_EXERCISE GOAL_. Once the line containing "Screen dimensions: 1568x341" is found in the entries below, restate it and each following line word for word, stopping after the line containing "The image size is (1193, 874).".

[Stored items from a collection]
☆ ☆ ☆ ☆ ☆
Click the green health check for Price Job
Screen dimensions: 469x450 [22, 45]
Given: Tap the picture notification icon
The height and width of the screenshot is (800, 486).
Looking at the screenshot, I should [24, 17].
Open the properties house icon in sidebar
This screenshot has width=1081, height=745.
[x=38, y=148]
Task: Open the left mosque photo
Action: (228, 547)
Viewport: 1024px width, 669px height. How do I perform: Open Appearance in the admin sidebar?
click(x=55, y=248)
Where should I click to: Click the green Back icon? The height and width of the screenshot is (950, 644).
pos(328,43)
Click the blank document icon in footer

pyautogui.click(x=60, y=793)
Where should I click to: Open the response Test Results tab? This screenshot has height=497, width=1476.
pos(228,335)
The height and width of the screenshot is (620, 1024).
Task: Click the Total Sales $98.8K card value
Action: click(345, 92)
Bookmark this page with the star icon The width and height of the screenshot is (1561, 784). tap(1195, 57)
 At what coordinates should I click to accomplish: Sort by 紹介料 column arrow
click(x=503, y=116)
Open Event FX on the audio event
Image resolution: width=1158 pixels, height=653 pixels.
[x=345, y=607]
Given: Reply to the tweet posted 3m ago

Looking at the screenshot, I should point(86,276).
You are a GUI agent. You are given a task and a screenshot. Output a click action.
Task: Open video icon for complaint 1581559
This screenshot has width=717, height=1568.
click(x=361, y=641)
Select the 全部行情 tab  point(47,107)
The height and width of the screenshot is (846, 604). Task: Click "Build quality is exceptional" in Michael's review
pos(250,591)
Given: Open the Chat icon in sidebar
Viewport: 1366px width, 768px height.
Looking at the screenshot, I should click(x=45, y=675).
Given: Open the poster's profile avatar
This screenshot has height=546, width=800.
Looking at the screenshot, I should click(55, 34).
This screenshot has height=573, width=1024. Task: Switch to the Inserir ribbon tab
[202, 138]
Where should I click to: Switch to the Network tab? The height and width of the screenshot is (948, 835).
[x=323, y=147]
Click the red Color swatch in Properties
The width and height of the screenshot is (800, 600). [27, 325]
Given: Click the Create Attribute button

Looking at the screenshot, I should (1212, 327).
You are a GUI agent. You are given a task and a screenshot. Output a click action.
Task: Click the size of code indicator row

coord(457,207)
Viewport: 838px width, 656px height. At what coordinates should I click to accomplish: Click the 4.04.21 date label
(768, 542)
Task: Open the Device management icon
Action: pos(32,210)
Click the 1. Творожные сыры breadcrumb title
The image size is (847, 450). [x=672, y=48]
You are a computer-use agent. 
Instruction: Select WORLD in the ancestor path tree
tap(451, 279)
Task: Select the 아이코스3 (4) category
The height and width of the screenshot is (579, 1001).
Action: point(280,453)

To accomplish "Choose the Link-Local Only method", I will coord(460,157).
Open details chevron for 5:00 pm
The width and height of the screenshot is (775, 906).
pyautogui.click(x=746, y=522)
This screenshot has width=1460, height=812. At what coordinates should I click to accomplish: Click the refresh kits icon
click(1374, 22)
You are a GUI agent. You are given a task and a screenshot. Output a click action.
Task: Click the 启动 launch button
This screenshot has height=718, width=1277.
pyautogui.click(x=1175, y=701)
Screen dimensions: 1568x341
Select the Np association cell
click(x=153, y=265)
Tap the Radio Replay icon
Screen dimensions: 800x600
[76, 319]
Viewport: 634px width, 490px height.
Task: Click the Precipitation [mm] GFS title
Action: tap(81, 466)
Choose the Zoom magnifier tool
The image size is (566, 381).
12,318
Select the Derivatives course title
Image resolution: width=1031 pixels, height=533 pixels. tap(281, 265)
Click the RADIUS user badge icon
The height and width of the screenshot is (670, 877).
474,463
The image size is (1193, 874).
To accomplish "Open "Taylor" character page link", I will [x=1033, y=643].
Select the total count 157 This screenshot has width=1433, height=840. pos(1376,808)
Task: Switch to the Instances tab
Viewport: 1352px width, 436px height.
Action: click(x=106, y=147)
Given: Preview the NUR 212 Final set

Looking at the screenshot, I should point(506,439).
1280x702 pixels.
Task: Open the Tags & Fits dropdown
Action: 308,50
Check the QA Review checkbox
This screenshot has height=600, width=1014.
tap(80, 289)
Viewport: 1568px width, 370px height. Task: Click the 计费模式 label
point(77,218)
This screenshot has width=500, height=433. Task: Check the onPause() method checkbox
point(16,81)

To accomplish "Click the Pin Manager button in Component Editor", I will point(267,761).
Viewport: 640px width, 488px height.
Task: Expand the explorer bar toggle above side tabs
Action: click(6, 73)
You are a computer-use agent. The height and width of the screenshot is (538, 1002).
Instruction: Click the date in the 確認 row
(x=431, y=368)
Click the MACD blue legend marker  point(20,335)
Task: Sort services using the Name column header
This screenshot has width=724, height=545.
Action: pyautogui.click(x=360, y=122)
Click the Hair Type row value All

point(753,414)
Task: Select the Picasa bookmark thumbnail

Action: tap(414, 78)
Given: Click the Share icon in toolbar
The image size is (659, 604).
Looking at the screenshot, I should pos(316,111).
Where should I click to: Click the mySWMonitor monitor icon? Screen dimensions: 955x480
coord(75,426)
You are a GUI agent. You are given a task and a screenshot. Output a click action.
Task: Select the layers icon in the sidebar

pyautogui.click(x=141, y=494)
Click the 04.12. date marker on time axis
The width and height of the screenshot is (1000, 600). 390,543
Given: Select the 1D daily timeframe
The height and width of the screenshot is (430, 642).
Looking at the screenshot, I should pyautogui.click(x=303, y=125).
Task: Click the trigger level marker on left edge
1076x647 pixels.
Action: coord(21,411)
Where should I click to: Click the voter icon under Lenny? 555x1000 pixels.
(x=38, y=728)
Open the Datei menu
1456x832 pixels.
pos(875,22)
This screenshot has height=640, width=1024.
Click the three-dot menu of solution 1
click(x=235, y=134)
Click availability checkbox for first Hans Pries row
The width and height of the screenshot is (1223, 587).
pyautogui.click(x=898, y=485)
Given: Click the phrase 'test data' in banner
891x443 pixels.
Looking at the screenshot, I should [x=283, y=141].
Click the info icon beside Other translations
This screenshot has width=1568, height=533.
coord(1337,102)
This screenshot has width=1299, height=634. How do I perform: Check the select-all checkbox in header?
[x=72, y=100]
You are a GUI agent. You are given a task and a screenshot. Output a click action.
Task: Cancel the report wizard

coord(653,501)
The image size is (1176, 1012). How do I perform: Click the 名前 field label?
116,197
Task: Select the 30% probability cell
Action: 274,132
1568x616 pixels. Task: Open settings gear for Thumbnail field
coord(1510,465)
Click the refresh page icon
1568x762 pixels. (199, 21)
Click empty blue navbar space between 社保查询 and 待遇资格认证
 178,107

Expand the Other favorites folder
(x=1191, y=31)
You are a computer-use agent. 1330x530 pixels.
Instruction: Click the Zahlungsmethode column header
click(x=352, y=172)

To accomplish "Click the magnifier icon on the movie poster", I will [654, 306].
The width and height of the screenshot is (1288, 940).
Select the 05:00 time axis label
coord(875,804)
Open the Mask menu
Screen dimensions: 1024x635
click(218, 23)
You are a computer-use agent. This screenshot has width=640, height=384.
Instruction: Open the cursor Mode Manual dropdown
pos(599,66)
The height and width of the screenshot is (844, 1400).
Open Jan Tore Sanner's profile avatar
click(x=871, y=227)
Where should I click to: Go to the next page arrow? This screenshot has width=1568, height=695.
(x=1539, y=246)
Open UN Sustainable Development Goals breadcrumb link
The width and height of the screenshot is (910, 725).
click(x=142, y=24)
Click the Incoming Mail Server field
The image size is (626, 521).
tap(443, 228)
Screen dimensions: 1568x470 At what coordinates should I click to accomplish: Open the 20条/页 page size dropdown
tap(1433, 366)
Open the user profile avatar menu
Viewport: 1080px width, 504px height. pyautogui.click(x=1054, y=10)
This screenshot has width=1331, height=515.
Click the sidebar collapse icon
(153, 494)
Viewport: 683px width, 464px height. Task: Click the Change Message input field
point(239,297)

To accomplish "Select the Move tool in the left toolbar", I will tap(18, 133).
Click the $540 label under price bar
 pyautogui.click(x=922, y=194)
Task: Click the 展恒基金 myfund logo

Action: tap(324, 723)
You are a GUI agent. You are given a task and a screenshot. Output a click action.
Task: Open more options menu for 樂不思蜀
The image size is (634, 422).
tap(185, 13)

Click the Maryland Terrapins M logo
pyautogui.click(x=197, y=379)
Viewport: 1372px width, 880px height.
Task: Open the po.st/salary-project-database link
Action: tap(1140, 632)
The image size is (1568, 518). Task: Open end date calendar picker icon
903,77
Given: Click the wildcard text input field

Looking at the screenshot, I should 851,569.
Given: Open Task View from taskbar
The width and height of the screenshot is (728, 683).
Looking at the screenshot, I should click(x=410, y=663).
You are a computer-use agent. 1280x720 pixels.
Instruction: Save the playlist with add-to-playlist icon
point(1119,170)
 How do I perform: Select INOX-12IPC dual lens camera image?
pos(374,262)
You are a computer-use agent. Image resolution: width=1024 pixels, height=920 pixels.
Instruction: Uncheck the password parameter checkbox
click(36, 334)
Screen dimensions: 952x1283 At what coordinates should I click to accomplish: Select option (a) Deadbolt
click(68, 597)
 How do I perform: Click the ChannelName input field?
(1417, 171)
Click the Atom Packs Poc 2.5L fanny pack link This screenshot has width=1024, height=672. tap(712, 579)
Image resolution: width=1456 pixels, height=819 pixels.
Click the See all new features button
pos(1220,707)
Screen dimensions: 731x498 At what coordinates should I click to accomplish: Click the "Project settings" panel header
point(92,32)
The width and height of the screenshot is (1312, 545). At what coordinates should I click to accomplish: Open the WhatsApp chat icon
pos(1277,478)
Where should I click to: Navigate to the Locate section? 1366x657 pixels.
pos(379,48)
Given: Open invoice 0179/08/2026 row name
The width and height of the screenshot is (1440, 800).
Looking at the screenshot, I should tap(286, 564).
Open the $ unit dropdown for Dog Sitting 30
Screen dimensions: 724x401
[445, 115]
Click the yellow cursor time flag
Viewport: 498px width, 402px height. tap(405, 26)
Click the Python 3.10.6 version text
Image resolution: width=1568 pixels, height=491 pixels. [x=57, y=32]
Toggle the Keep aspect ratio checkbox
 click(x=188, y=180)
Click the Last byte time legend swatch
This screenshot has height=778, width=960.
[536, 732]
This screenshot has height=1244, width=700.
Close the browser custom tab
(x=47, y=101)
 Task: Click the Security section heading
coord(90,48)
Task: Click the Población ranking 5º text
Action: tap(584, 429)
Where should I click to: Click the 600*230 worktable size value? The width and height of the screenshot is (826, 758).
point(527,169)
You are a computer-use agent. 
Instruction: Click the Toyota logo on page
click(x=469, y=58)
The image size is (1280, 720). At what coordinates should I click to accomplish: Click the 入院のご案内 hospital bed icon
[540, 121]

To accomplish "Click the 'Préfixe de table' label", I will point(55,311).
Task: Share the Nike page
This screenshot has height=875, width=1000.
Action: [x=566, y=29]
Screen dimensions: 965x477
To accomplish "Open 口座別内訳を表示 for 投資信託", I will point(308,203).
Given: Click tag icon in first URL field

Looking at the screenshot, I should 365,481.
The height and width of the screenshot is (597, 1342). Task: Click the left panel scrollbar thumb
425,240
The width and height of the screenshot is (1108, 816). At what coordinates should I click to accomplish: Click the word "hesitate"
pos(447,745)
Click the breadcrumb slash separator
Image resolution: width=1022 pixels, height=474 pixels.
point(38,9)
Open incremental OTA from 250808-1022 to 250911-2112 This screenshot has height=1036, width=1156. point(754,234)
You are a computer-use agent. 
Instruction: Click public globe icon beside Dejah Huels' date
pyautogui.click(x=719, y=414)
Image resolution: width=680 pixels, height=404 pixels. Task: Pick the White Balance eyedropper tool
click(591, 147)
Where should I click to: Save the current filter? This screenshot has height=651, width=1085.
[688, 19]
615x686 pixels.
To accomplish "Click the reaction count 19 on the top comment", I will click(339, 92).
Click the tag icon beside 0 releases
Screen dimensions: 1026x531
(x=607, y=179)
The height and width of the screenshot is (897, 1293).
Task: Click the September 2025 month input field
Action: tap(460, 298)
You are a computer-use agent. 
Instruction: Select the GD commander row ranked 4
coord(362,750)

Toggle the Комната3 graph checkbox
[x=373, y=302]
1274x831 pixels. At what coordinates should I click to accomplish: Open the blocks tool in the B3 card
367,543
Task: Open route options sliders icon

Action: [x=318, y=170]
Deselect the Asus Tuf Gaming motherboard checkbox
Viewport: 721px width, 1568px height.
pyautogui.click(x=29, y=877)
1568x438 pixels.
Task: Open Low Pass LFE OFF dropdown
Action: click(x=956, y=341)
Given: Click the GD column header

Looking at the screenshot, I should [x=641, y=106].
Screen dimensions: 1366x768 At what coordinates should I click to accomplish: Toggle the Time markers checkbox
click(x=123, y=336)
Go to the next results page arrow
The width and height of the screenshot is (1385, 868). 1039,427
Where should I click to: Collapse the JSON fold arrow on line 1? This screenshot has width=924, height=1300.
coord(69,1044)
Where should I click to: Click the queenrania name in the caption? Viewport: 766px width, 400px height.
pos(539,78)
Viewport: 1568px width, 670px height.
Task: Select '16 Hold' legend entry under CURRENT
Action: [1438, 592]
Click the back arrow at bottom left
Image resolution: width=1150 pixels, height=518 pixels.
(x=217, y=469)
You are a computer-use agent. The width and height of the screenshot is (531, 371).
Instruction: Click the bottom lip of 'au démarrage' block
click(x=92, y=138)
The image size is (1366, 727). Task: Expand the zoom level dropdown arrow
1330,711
☆ ☆ ☆ ☆ ☆
_EXERCISE RESPONSE_.
Screen dimensions: 1568x341
Select the Np association cell
click(x=153, y=265)
Tap the Radio Replay icon
Screen dimensions: 800x600
[76, 319]
Viewport: 634px width, 490px height.
Task: Click the Precipitation [mm] GFS title
Action: tap(81, 466)
Choose the Zoom magnifier tool
The image size is (566, 381).
12,318
Select the Derivatives course title
Image resolution: width=1031 pixels, height=533 pixels. tap(281, 265)
Click the RADIUS user badge icon
The height and width of the screenshot is (670, 877).
474,463
The image size is (1193, 874).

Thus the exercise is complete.